1775-09-15, de Voltaire [François Marie Arouet] à Charles Augustin Feriol, comte d'Argental.

Mon cher ange, dieu me devait made de St Julien.
Elle a fait pendant deux mois la moitié de mon bonheur, et vous auriez fait l'autre, si mon Fernay qu'on veut actuellement nommer Voltaire avait été plus près de Paris. Je ne sais si vous auriez gagné le prix de l'arquebuse que made de St Julien a remporté; cela vaut bien un prix de l'académie française. C'était une médaille d'or représentant m. Turgot, gravé au burin par un de nos meilleurs artistes. Nous attendons à tout moment une pancarte de ce m. Sully-Turgot, pour tirer notre petit pays des griffes de mrs les fermiers généraux, et pour nous rendre libres, après quoi je mourrai content. Mais je vous avoue que mon bonheur a été furieusement écorné par la ridicule et absurde équipée de ceux qui ont demandé la proscription d'une certaine diatribe, uniquement faite à l'honneur du roi et de son ministre.

Je suis encore plus étonné de la faiblesse qu'on a eue de céder à cet orage impertinent. Il m'a semblé que cette condescendance du gouvernement n'était ni sage, ni honnête et qu'il ne fallait pas donner gain de cause à nos ennemis dans les affaires qui ne les regardent en aucune façon. Ce qui me consolera quand je partirai de ce monde, c'est que j'y laisserai une petite pépinière d'honnêtes gens qui s'étend et se fortifie tous les jours, et qui à la fin obligera les fripons et les fanatiques à se taire. Je ne verrai pas ces beaux jours, mais j'en vois l'aurore.

Il nous est venu de Chambéry un de ces grands officiers de Monsieur, mr le marquis de Montesquiou, qui fait des chansons charmantes, fort au dessus de celle de Collet pour la sainte vierge Marie et pour toute sa famille. Il n'a pas peu contribué à inspirer le goût des lettres à son maître; et de la littérature à la philosophie il n'y a pas bien loin; cela donne de grandes espérances. Il faudra bien qu'à la fin la bonne compagnie gouverne. Les monstres ecclésiastiques subsisteront puisqu'ils sont rentés. Mais petit à petit on limera leurs dents, et on rognera leurs ongles. Je laisse à mes contemporains des limes et des ciseaux.

On m'a dit, mon cher ange, que m. le maréchal de Duras faisait jouer à Fontainebleau quelques unes de mes profanes tragédies. Si cela est vrai, il faudra que j'aie l'honneur de l'en remercier.

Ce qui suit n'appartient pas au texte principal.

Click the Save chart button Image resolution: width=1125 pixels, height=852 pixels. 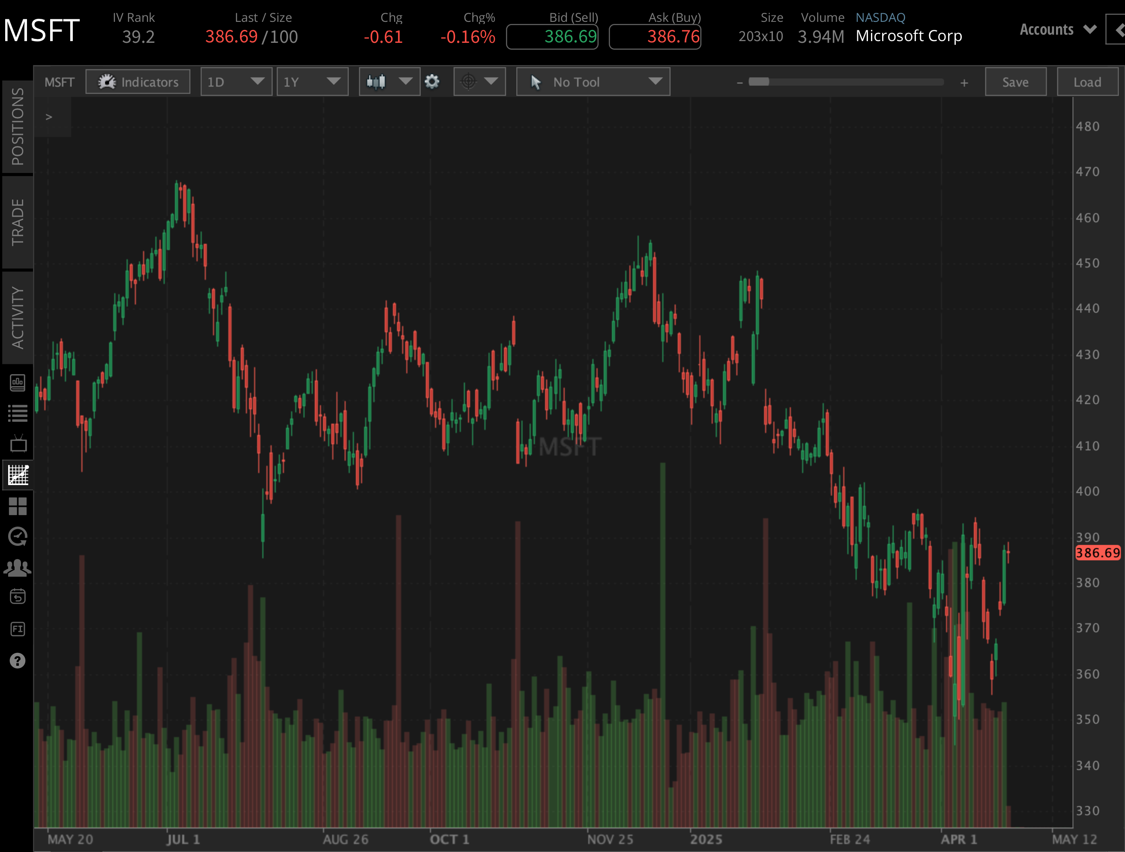coord(1015,81)
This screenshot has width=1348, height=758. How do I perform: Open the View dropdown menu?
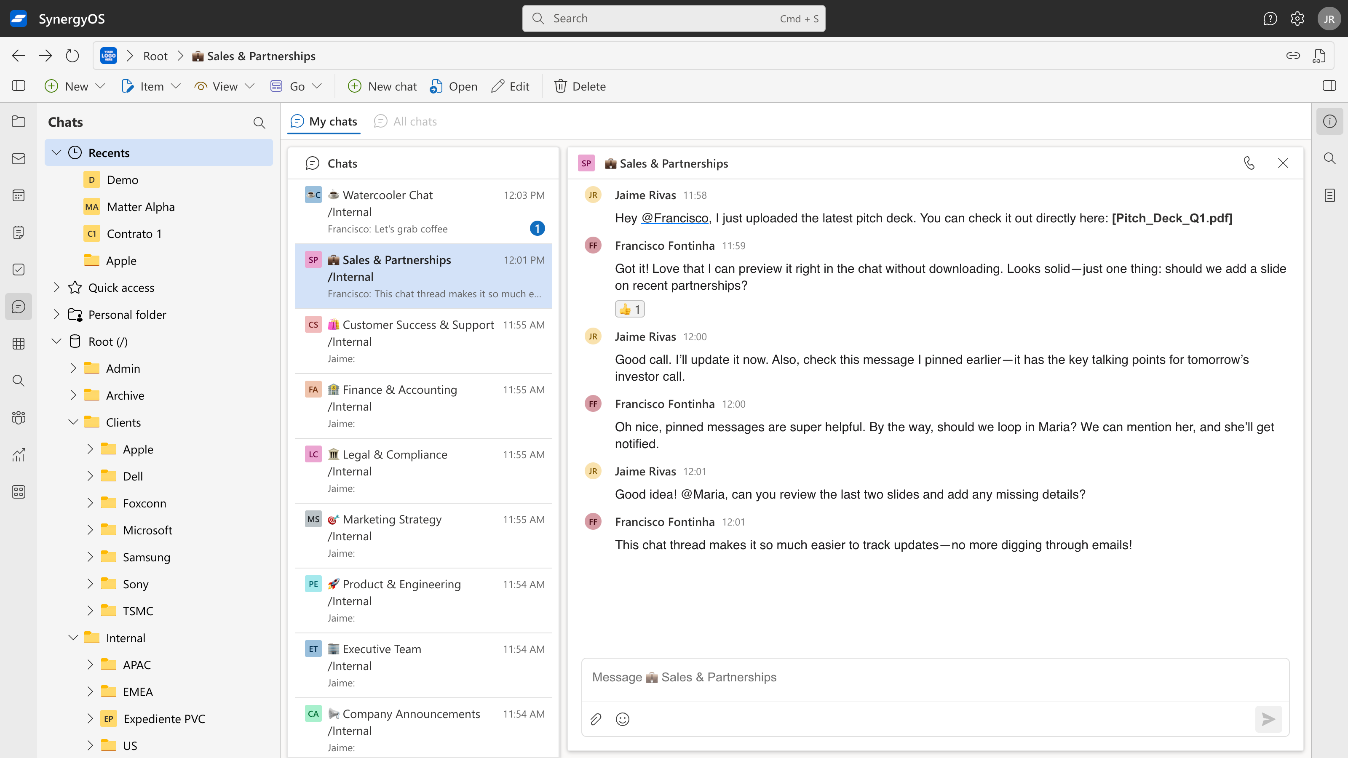[x=224, y=86]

Malgré la répugnance que j'ai toujours à parler de mes ouvrages, j'aurai un sensible plaisir à le remercier de ses bontés. Je vous supplie de vouloir bien me dire si la chose est vraie. Vous aurez le plaisir de revoir le Kain. Je ne sais pas comment le roi de Prusse l'a traité. Les uns disent qu'il lui a fait présent de vingt mille francs; les autres prétendent qu'il ne lui a donné que des louanges; et il y a des gens qui vont jusqu'à dire que le Kain n'a eu ni louanges ni argent. Vous voyez combien il est difficile d'écrire l'histoire.

Je n'ai point encore de nouvelles de l'arrivée du martyr d'Abbeville à Potsdam. J'ose toujours me flatter qu'il y réussira dans son métier autant que le Kain dans le sien, et qu'on lui fera un sort heureux, quand ce ne serait que pour faire honte et dépit aux Welches. J'espère que si son horrible aventure peut passer à la postérité, l'Europe aura le plaisir de nous voir couverts d'opprobre; c'est une consolation quand on ne peut pas se venger.

Ma véritable consolation, mon cher ange, est dans votre amitié, dans celle de papillon philosophe qui est beaucoup plus philosophe que papillon, dans votre bonne santé qui me fait supporter mes maladies continuelles, dans votre âge qui est encore bien loin du mien, dans votre sagesse qui vous promet une longue vie.

Adieu, je vous embrasse le plus tendrement du monde, et malheureusement de cent quarante lieues ou environ.